▶ [Provided passage]
Defeated, heroized, dismantled: Richmond’s Robert E. Lee Monument

Antonin Mercié, Robert E. Lee Monument, 1890, bronze (removed from Monument Avenue, Richmond Virginia, September 9, 2021) This video was recorded in July 2021. speakers: Dr. Sarah Beetham and Dr. Beth Harris

[0:00] [music]

Dr. Beth Harris: [0:04] We’re in the city of Richmond, Virginia, on Robert E. Lee Circle, part of Monument Avenue. We’re looking at the last monument to the Confederacy that still stands, the Confederate general and idol, Robert E. Lee.

Dr. Sarah Beetham: [0:19] The monument is 60 feet tall, the statue itself about one-third of that, and he sits atop a horse who reminds us of his horse, Traveler.

Dr. Harris: [0:27] Robert E. Lee had a famous horse named Traveler. He was much beloved by those who embraced the myth of the Lost Cause, the idea of the Civil War having nothing to do with slavery.

Dr. Beetham: [0:41] Robert E. Lee really becomes the center of the mythology of the Lost Cause. He becomes the symbol of everything that the Confederates felt that they had done right. He is a able military commander. He is revered as the quintessential Christian and Southern gentleman.

▶ [Task] Decide whether each statement agrees with the transcript on Richmond's Robert E. Lee Monument, answering yes or no and quoting the deciding words of the transcript: (a) the monument is 60 feet tall; (b) the video was recorded in September 2021; (c) Robert E. Lee's famous horse was named Traveler.

[Item coordinate data]
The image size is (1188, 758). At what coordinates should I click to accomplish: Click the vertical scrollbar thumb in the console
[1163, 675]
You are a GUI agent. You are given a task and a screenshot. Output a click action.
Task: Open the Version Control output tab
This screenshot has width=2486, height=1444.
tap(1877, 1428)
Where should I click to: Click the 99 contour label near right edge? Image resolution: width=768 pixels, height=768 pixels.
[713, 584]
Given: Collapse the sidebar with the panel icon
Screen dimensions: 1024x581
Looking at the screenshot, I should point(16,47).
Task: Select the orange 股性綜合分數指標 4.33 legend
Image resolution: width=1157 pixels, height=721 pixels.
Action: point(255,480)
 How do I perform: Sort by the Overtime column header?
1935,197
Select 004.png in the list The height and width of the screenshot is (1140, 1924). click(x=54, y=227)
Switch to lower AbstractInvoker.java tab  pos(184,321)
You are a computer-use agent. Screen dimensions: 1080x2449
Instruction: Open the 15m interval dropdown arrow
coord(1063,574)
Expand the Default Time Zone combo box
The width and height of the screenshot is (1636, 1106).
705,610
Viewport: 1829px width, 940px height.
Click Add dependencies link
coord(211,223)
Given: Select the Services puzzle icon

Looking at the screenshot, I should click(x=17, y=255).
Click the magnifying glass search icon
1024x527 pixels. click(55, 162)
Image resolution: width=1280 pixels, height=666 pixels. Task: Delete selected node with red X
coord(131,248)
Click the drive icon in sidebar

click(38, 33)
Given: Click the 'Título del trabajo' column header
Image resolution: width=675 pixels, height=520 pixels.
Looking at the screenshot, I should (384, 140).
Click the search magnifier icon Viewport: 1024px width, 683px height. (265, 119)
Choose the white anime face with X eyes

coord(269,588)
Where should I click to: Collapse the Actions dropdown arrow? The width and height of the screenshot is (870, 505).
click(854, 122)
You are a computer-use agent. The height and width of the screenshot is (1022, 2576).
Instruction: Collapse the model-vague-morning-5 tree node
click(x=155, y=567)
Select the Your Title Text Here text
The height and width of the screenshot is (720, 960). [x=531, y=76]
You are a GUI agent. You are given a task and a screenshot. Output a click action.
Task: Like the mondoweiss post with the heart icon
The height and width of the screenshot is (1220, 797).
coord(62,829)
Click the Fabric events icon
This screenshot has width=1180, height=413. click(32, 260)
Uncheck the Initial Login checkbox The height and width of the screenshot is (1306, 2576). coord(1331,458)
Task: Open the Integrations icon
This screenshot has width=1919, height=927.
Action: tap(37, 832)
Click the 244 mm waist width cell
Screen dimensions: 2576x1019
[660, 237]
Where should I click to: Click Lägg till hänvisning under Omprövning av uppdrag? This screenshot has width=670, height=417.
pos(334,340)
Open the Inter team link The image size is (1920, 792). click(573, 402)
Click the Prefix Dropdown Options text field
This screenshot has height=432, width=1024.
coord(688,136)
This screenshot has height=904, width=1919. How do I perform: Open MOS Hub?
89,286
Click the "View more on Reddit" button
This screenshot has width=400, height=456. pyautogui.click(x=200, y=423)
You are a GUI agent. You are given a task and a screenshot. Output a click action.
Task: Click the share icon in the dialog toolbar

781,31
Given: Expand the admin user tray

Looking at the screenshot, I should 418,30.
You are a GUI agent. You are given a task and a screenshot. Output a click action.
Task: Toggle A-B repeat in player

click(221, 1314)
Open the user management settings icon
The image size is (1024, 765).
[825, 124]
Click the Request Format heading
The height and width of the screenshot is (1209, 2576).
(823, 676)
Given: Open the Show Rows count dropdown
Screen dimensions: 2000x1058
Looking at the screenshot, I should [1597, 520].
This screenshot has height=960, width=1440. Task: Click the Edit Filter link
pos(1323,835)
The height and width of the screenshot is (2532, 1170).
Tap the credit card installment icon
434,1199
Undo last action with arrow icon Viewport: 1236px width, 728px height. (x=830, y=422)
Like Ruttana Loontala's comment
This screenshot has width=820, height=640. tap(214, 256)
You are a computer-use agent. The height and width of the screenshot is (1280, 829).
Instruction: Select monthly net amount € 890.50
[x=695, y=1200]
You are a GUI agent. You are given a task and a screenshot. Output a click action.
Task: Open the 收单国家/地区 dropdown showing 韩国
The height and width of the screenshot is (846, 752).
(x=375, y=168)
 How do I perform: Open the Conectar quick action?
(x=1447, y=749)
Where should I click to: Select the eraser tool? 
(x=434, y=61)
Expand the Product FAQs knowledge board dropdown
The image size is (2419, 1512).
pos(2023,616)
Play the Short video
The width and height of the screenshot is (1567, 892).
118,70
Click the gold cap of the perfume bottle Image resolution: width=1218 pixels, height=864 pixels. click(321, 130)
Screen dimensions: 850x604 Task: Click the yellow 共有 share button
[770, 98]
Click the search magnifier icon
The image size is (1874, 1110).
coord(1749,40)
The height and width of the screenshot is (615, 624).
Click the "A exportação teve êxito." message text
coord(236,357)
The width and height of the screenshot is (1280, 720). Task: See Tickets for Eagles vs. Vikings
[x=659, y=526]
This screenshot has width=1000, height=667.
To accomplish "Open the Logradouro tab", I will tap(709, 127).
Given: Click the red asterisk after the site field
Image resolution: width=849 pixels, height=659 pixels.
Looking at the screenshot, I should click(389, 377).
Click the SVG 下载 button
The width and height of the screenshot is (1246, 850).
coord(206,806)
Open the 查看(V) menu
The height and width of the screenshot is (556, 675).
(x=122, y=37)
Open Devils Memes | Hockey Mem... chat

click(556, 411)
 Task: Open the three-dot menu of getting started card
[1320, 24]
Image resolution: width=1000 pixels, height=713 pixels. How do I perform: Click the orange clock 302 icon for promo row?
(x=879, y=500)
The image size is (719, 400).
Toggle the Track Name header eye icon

▶ [Task solution]
(a) Yes: "The monument is 60 feet tall"
(b) No: "This video was recorded in July 2021."
(c) Yes: "Robert E. Lee had a famous horse named Traveler."